Rewrite everything from the line containing "1124x863 pixels. At" down to the line containing "Instruction: Open tests.ts in the file tree" as a JSON list of strings, one string per line, omitting blank lines.

» **Data lines**
- - - -

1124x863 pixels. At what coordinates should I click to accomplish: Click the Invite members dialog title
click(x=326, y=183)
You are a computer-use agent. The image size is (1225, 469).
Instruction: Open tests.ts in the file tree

- - - -

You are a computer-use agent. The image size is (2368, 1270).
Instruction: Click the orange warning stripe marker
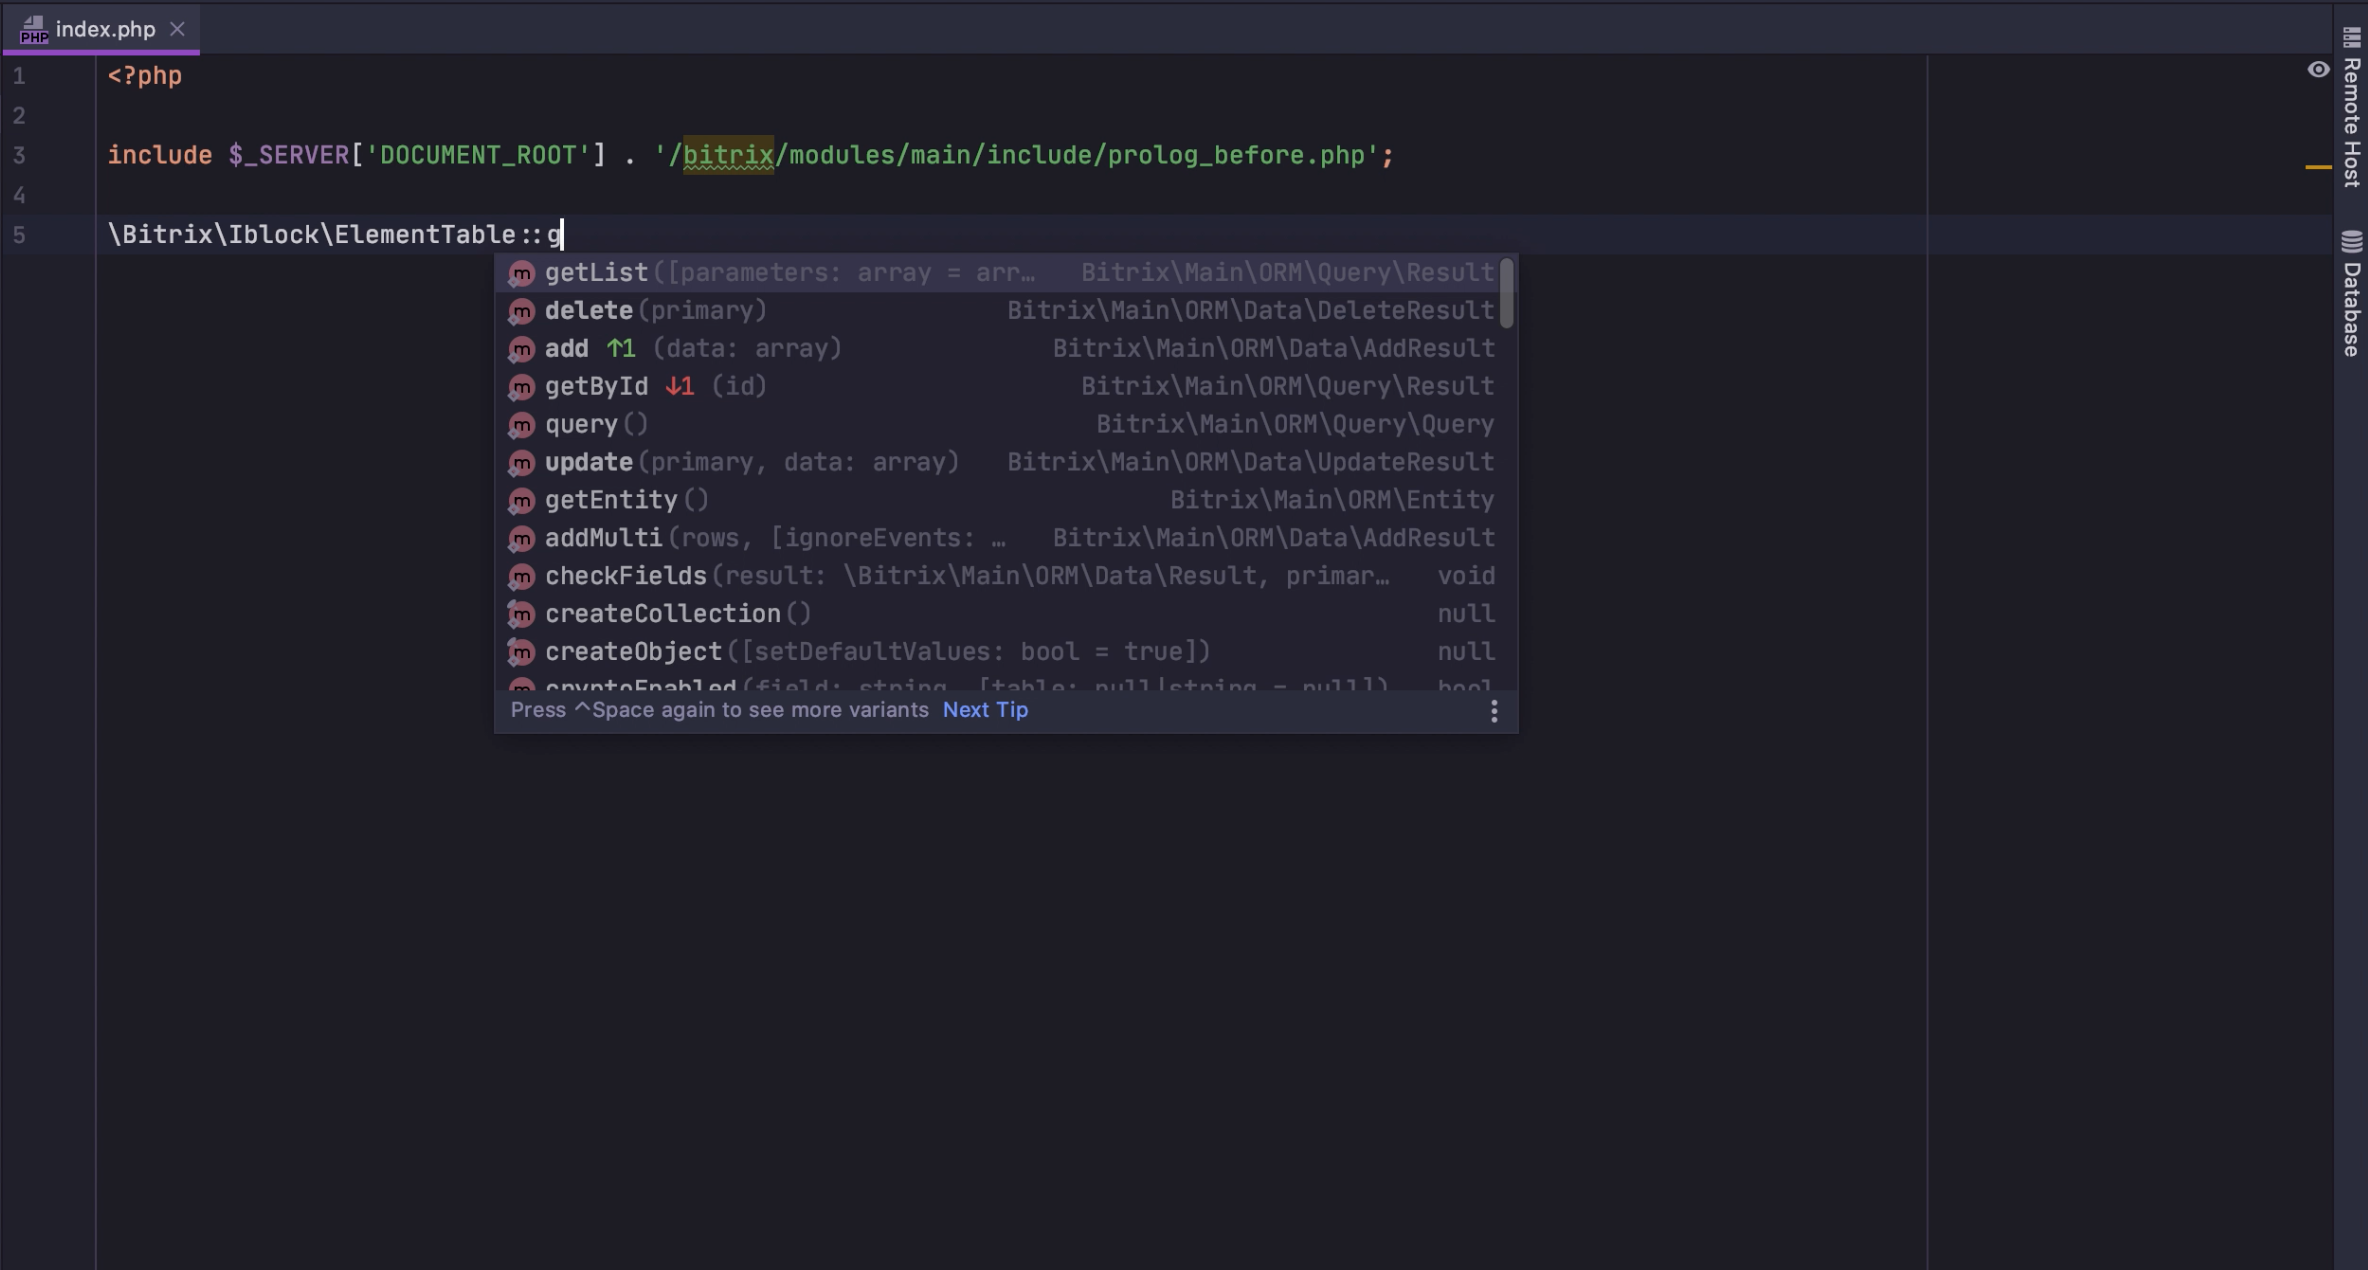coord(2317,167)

- - - -

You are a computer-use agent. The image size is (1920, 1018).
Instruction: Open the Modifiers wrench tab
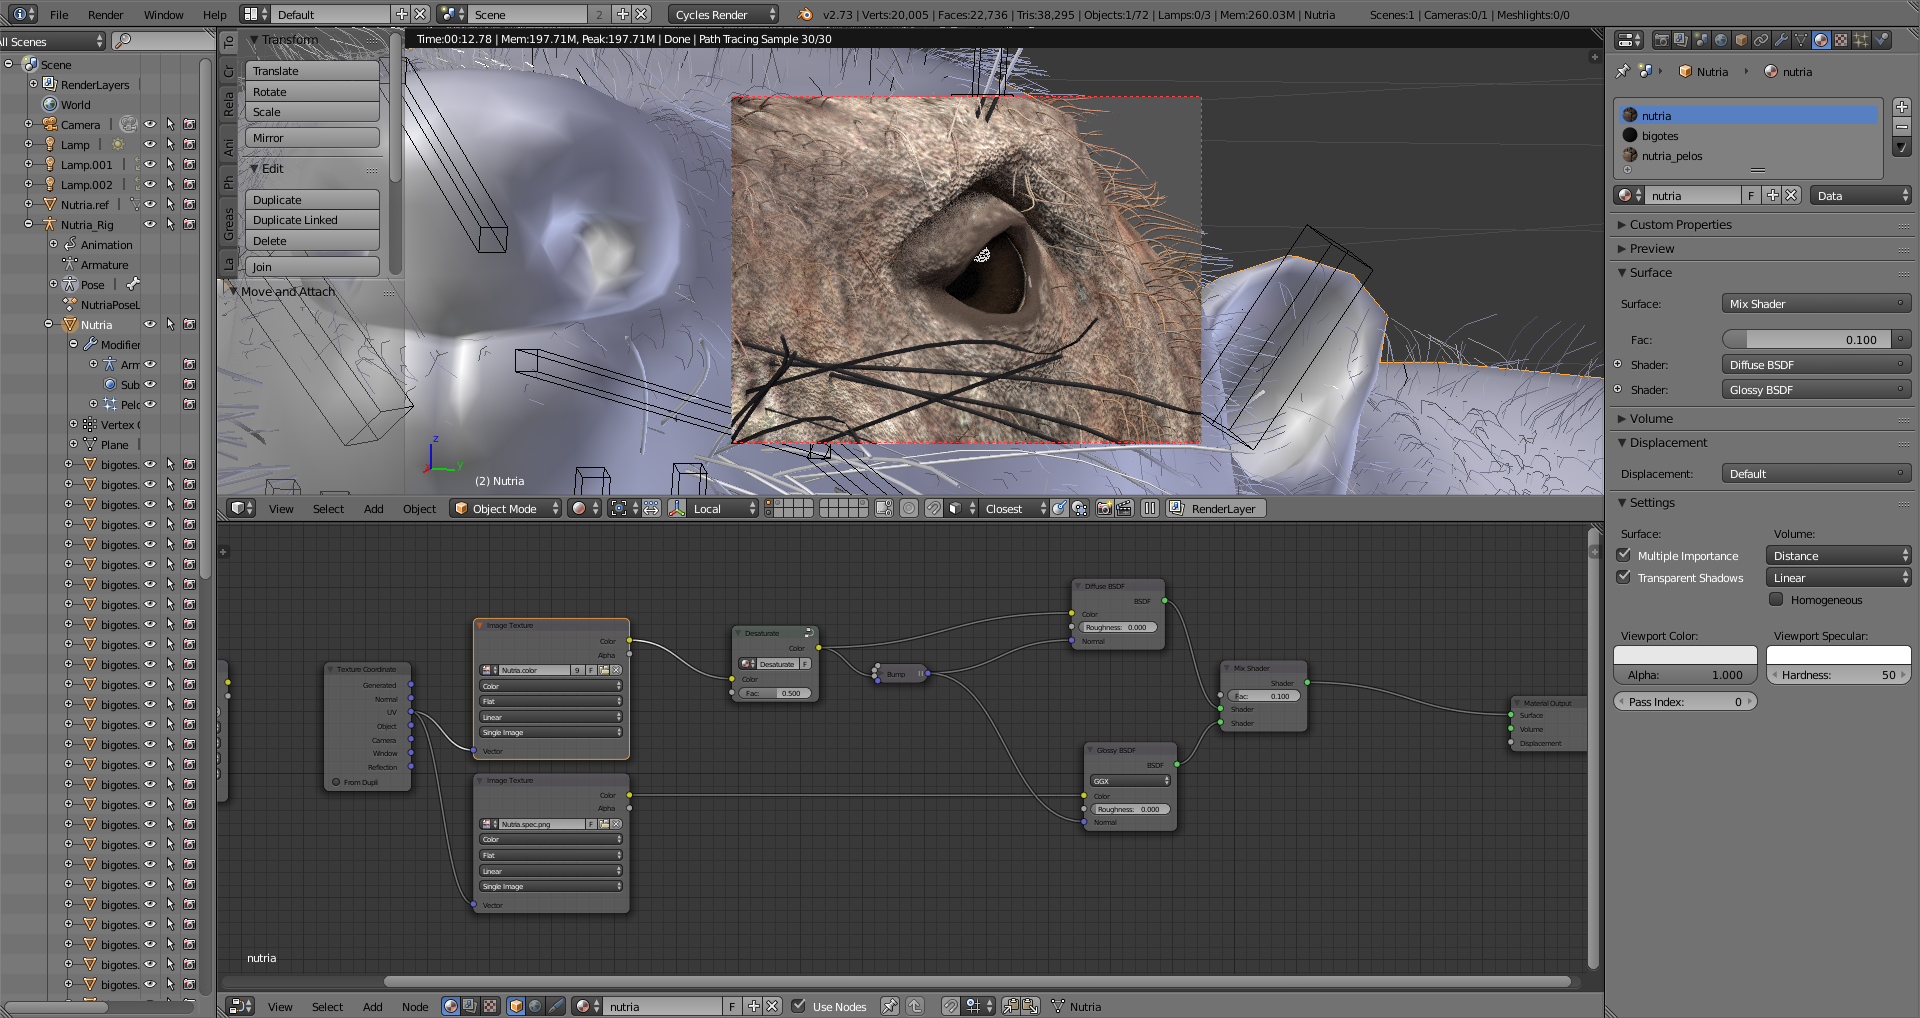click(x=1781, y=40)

- - - -

» **Answer**
[
  "1124x863 pixels. At what coordinates should I click to accomplish: Click the Invite members dialog title",
  "click(x=326, y=183)",
  "You are a computer-use agent. The image size is (1225, 469).",
  "Instruction: Open tests.ts in the file tree"
]